L
a Communauté Européenne a transformé le continent. D'une mosaïque de pays en est sorti un seul grand marché. Le commerce prospère et les entreprises engrangent les profits, les truands aussi. Ruben, Prev et Elias, trois petites frappes teigneuses habituées à des casses de petite envergure se voient proposer un gros coup par un ponte d'une Mafia quelconque. Le jeu en vaut-il la chandelle ?
Dans Les oiseaux de proie Jake Raynal (Francis) explore la nouvelle Europe du crime à la manière de Jean-Patrick Manchette. En effet, Cambrioleurs recèle en son sein tous les éléments clefs du roman noir. Des personnages à l'âme sombre se débattent dans une société montrée sous son aspect le plus brutal. Plus encore, tout ce petit monde suit une morale diffuse qui pourrait se résumer à « vaut mieux être du bon côté du canon ». Comme le genre l'exige, la narration est directe et truffée de références géopolitiques, plongeant ainsi le lecteur dans une réalité tangible que beaucoup préféreraient ignorer. Le résultat est un album passionnant, au rythme tendu et dérangeant par sa franchise. Attendez-vous à des coups fourrés, ne comptez pas sur la pitié pour vous en sortir, ici les faux-pas se payent cash !

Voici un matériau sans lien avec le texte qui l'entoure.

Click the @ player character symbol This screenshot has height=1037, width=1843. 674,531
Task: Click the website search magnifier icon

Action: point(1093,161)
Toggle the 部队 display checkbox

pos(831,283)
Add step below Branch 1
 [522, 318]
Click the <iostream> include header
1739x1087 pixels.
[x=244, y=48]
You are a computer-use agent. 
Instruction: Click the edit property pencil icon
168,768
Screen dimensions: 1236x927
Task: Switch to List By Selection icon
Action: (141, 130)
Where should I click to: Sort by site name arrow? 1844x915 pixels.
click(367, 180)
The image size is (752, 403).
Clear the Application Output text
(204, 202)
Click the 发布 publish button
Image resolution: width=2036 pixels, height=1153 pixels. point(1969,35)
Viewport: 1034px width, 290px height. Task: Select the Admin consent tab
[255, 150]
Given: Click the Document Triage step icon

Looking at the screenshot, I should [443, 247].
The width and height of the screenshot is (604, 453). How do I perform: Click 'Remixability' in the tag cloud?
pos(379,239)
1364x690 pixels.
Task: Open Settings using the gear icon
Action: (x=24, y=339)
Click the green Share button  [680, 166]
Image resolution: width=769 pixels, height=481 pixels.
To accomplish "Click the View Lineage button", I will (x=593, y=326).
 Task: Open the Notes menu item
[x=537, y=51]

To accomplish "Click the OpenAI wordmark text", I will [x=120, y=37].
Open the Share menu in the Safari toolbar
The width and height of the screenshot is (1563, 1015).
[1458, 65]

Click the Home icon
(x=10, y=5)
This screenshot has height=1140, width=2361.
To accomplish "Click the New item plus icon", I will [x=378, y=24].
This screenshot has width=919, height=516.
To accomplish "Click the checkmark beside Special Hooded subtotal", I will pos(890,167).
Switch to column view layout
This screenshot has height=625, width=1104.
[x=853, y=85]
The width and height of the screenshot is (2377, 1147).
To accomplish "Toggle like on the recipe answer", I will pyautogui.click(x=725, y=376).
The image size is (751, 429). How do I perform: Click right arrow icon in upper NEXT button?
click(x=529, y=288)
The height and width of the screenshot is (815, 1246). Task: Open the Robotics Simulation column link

La lourde ambiance dans laquelle baigne le scénario est renforcée par des dessins sombres et une approche graphique quelque peu radicale. Univers nocturne oblige, les planches sont baignées d'un noir dense et d'un bleu profond desquels se détachent de vagues silhouettes ondulantes et furtives. Des différents protagonistes ne ressort qu'à peine un détail vestimentaire ou une posture. Peu importe en fait, ils ne sont que des pions dans un jeu plus grand que nature. Les vrais héros sont les capitales et leurs anonymes immeubles de verre et d'acier. Les façades qui, hier, ont vu défiler des armées conquérantes, sont aujourd’hui, témoins des agissements d'ambitieux criminels d'un nouveau genre. Contrairement aux humains qui restent volontairement flous, Raynal a croqué ces cités avec précision. Ce contraste entre pierre et chair renforce encore plus l'atmosphère déshumanisée et âpre qui hante les rues des villes une fois le soleil couché.
Thriller noir, Cambrioleurs débute de la meilleure des manières : sans concession. À lire.